Hey Lady, spring is just around the corner too, and so is the sunshine! Think of the lakes, and the pools, and oh so how far you can go :) My offer still stands on the housekeeping too, lol.. .
Mrs. Leming,
I admire you a lot! You make me appreciate everything even more and complain less about the little things that bother me. I know that you have affected a lot of people's lives. I am also a fan of your son Josiah and I now know where he got his positive outlook in life.
Again, thank you for your very inspiring words.
God bless you and your family.
I love your attitude!!
What is your favorite flavor of ice cream?I love cookie dough flavor.

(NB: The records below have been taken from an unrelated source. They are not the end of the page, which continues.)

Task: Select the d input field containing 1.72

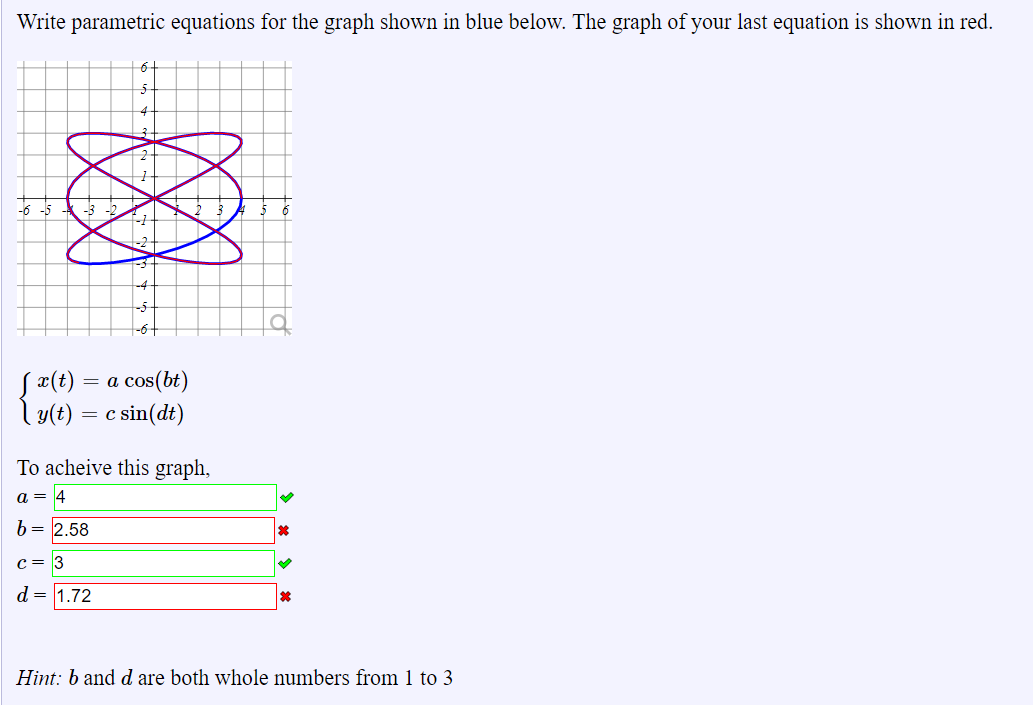Action: [165, 597]
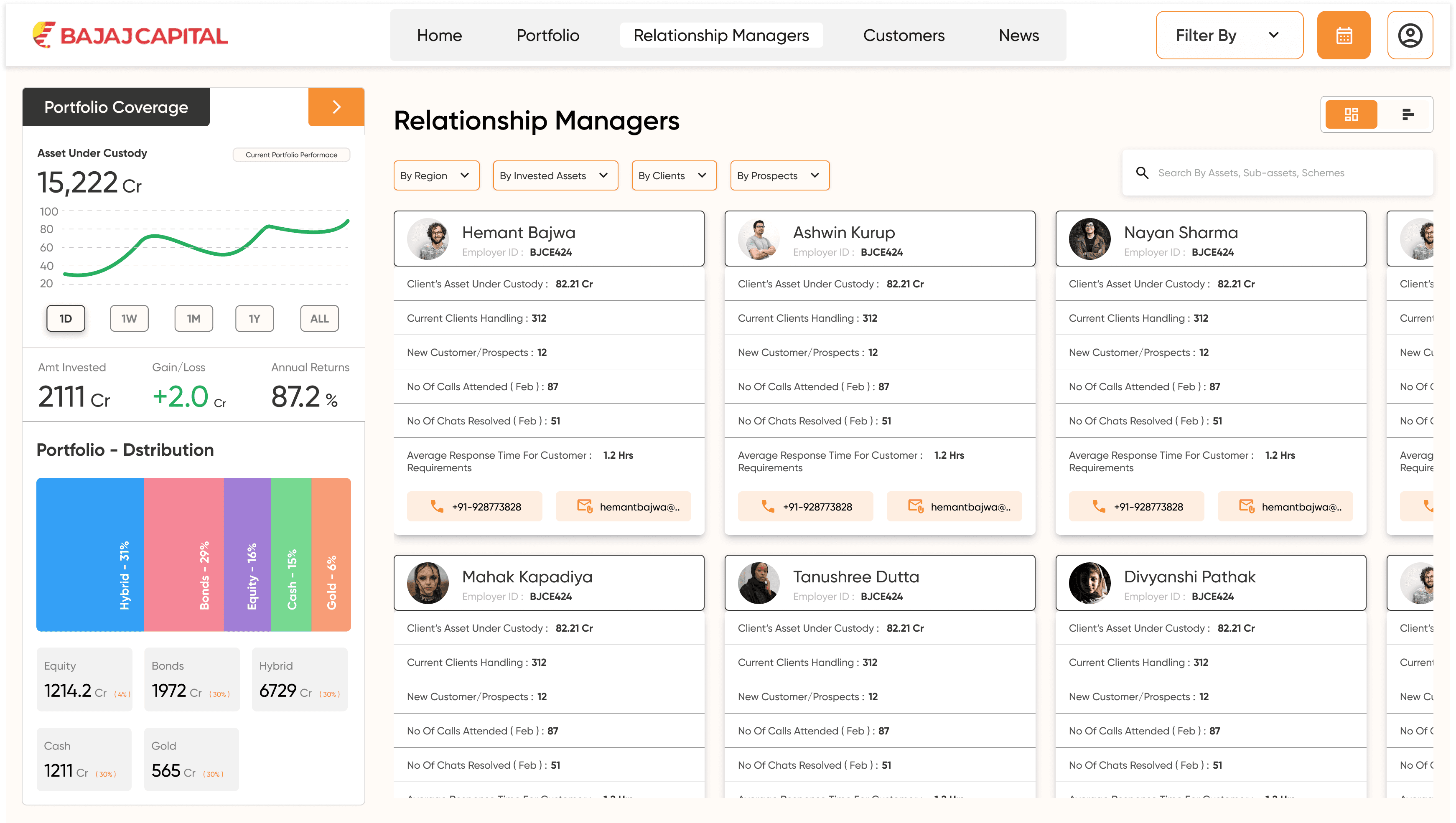Open the By Region dropdown
The height and width of the screenshot is (823, 1456).
pos(436,176)
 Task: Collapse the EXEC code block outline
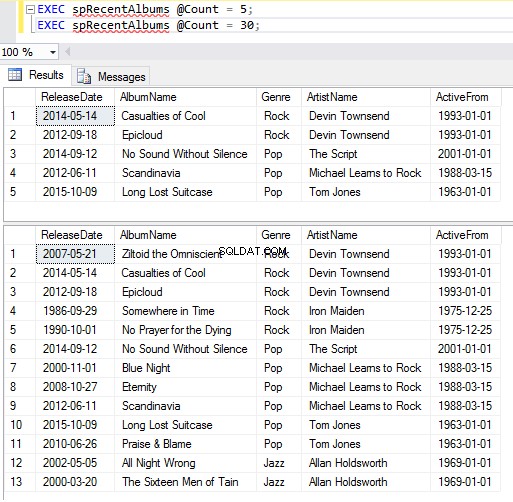(30, 9)
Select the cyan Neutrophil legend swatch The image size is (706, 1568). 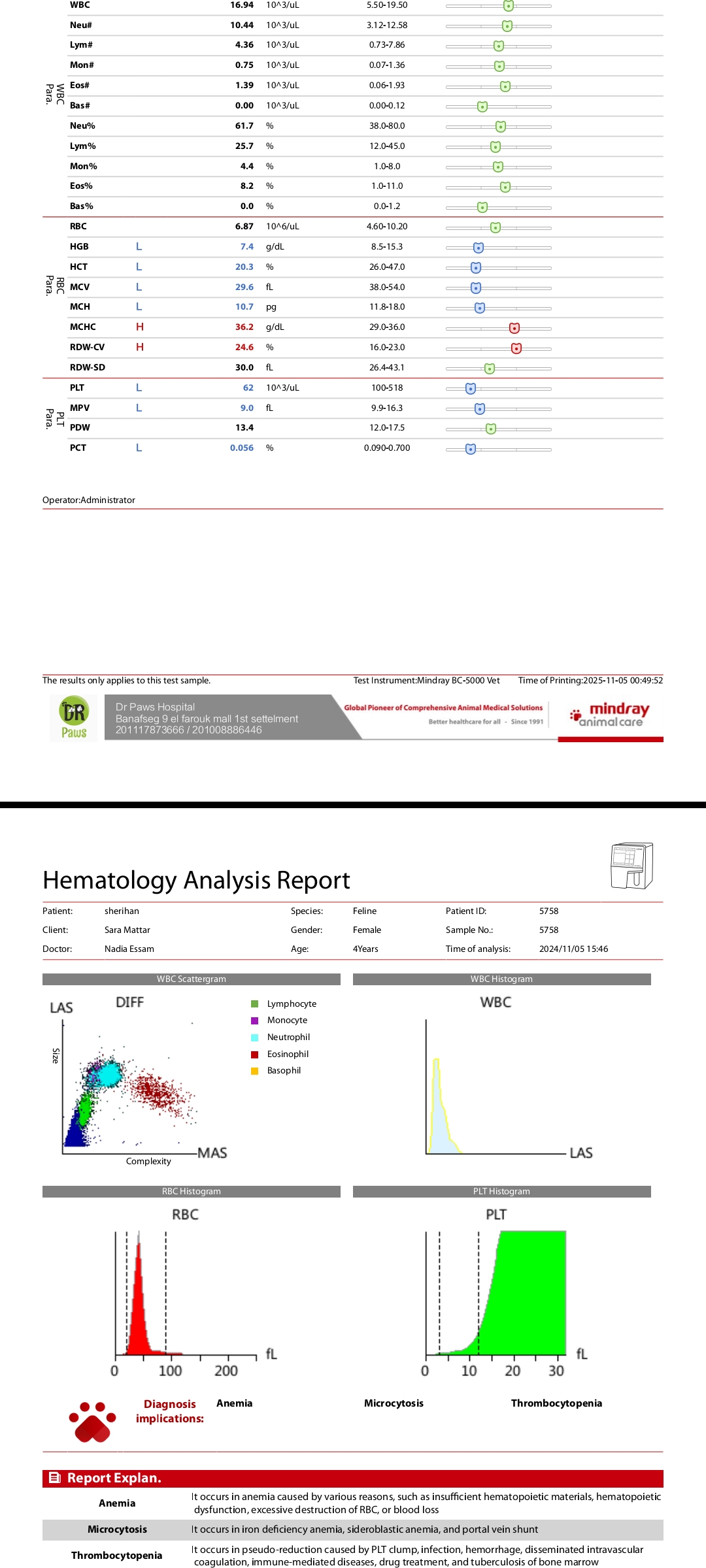click(255, 1037)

Good for you Sharon! Just keep faith and keep believing...I'm praying for you and your family...stay strong, the Lord is with you!! :-)
Peace & Love,
Lilly
You are awe-inspiring....I truly mean that and have met few in my life that I can say that to. Sharon, how in the world can I sweat the silly, small stuff and find the negative side of life when I read your words? This may seem odd (& I know that you are too gracious to actually think it possible) but you are a role model to me. I face minor medical conditions compared to you. When frustrated, I want to drift off into the pity pot of "it's not fair, blah, blah, blah" then I come and read your words and lifestory. We are the same age...but you have the cape and tights of a super-hero....not to fear SuperSharon, they are quite slenderizing tights! :) Words can't really express how much of a positive charge I receive in my own life when I put it in perspective. Thank you for making me realize it. I check you blog daily and can't wait to hear your next thoughts. You have many kindred spirits out here. I didn't want you to go another day without knowing how much you have touched me and my life. Again, thank you.
With love and admiration,
Sharla
Dear Sharon,
I am not a fan of AI, but I was moved by your son's talent and then by the Leming Family story. So after I found Josiah in many places I came here actually looking to know more about you. My Mother is a 20 year breast cancer survior and God willing will be 80 in a few weeks. She also had nine children and when we visit one of my brothers in Knoxville we drive basically past you in East Tenn. Josiah's music has captured my heart and moves my spirit like many others. But as I have often seen in my ministry, such spirit, talent and depth of character are not usually found in a vacuum. Your wonderful writings here bear witness to that. You mentioned in an earlier post that your children are your legacy. I must say from just the little I have seen, they are a great legacy indeed. You see, on my myspace I have a Leming trifecta, Josiah, Andrew and Eric, all of whom seem to be very talented and passionate individuals who are and will continue be blessings to our world as well as a credit to the woman and family who witnesses to them what Life really means. My prayers and those of my family and my parishioners are that our Loving Father will grant you all, the graces you need each day, since you and your family have touched so many people with your story, with your love, and with your courageous faith.
Dear Mrs. Leming, you are an inspiration for so many people from all the world! U make me fell positive, because sometimes we can't see how bless we are because we are alive!! U are an example for me! I'm a fan from Josiah too... And i can understand now why he is so AWESOME, like you... I really hope the best for you and for your family! God bless you!